The present results showed that neither the ECOHIS- nor the Child OIDP scores varied by group affiliation in adjusted logistic regression analyses. This supports the findings of Santos et al. [22], who observed no significant difference in OHRQoL scores between individuals with JIA and controls, as perceived by their caregivers. However, comparisons with other studies are problematic as various OHRQoL instruments have been utilized, adjustment for covariates is seldom implemented and participants in the relevant studies are categorized specifically according to oral health status (e.g., JIA + TMJ arthritis, JIA + periodontitis) [22,23,24,25]. A plausible contributing factor of comparable OHRQoL between participants with JIA and controls is improved therapeutic effect, especially increased efficacy of pharmaceutical drugs, in the management of JIA [49, 50].

Independent of group affiliation, caries experience associated significantly with impaired OHRQOL amongst 4–11-year-olds in the present study. This corresponds with previous studies conducted across cultural contexts [51, 52]. The ECOHIS scale was originally developed to assess the impact of dental caries but have been widely used as generic OHRQoL instrument [45]. A systematic review by Kumar et al. [36] found that higher parental education associated with better OHRQoL in children. Contrary, we found that adolescents having lower educated mothers were less likely than their counterparts with higher educated mothers to report oral impacts according to Child OIDP. However, research findings in this area are conflicting and some studies have documented insignificant associations between parental socio-economic status and children’s OHRQoL [36, 51].

Female adolescents with JIA were significantly more likely than male adolescents to report oral impacts according to Child-OIDP; the corresponding association in the control group was nonsignificant. Other studies reporting poorer OHRQoL among female participants compared to males, by the employment of Child-OIDP, consider females more sensitive to problems and appearance than males [53, 54]. Even in the biological era, pain and depressive symptoms, known to impact the quality of life, are common in JIA patients [55,56,57]. Comparable to findings in the general pediatric population, research focusing on young individuals with JIA indicates, although inconsistently, a gender difference; females report such complaints more frequently than males, and the complaints become apparent in their adolescent years [58,59,60,61,62,63]. This may provide an explanation for female adolescents with JIA reporting poorer OHRQoL in this study.

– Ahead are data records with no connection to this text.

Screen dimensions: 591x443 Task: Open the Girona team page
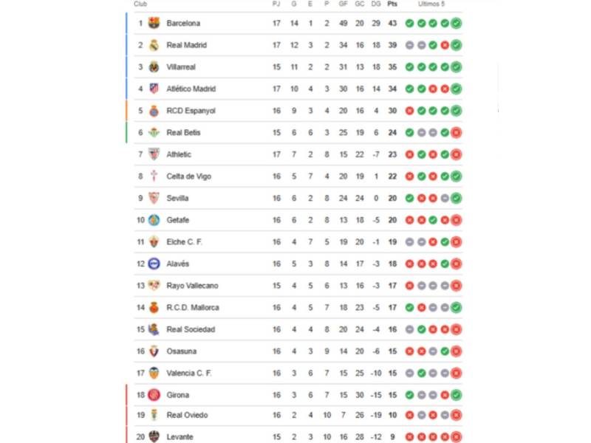[x=177, y=394]
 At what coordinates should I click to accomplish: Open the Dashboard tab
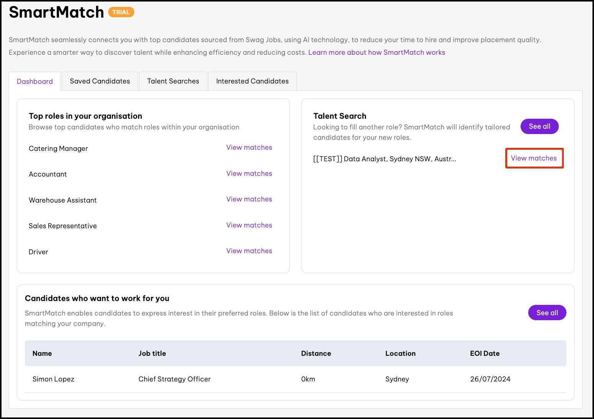[35, 82]
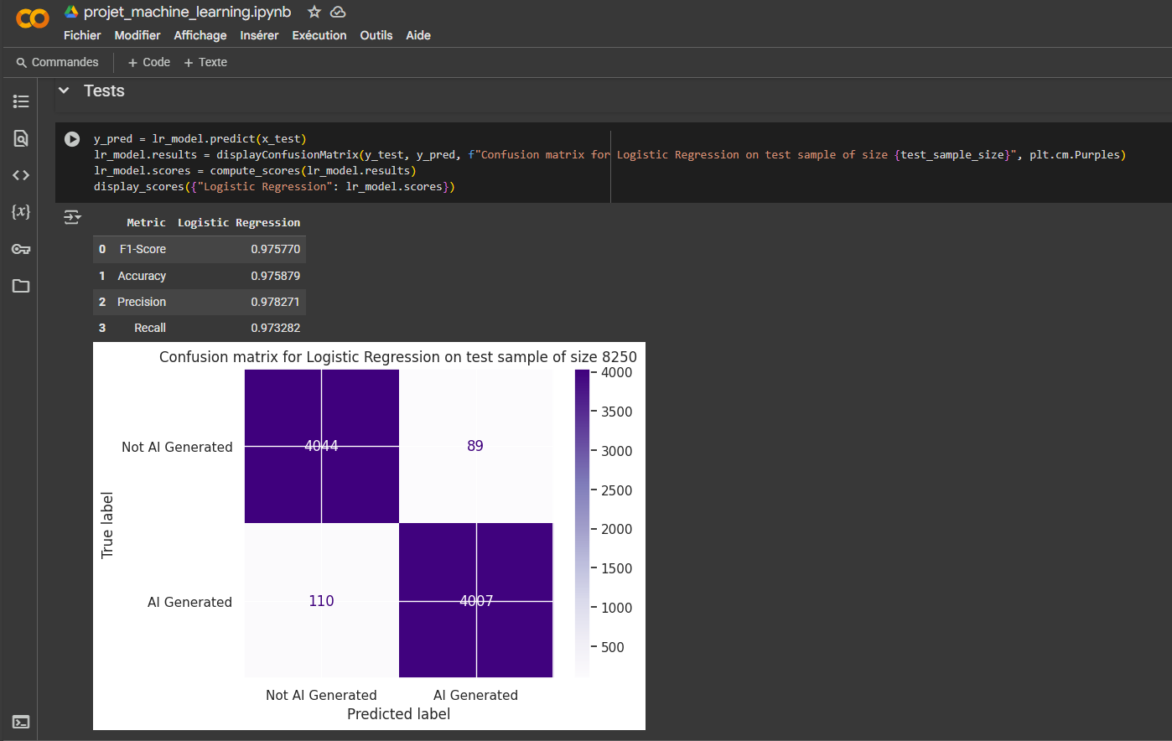Open the secrets key icon
The height and width of the screenshot is (741, 1172).
pos(21,249)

Several JIA-specific covariates related to disease activity and patient/parent-reported pain, and functional disability were associated with Child-OIDP in the present study. OHRQoL is recognized to be part of health-related quality of life [64, 65], hence the association between patient/parent-reported covariates and OHRQoL was anticipated. In the present study biologic DMARDs, ongoing or ever used, were shown to be associated with impaired ECOHIS scores amongst the younger population with JIA. Thus, a more severe disease course as indicated by biologic DMARDs ongoing or ever used, is suggested to be associated with OHRQoL. No disease-specific inventory exists to evaluate OHRQoL in individuals with JIA. Accordingly, various impacts of JIA-specific features on OHRQoL are not necessarily identified by the generic instruments utilized in this study.

Conclusions

This study did not provide consistent evidence to confirm the hypothesis that children and adolescents with JIA are more likely to have impaired OHRQoL compared to their peers without JIA. However, female adolescents with JIA were more likely than males to report impacts on OHRQoL. Furthermore, within the JIA group, adolescents with continued disease activity, flare or reporting pain, or physical disability, had higher risk than their counterparts of impaired OHRQoL.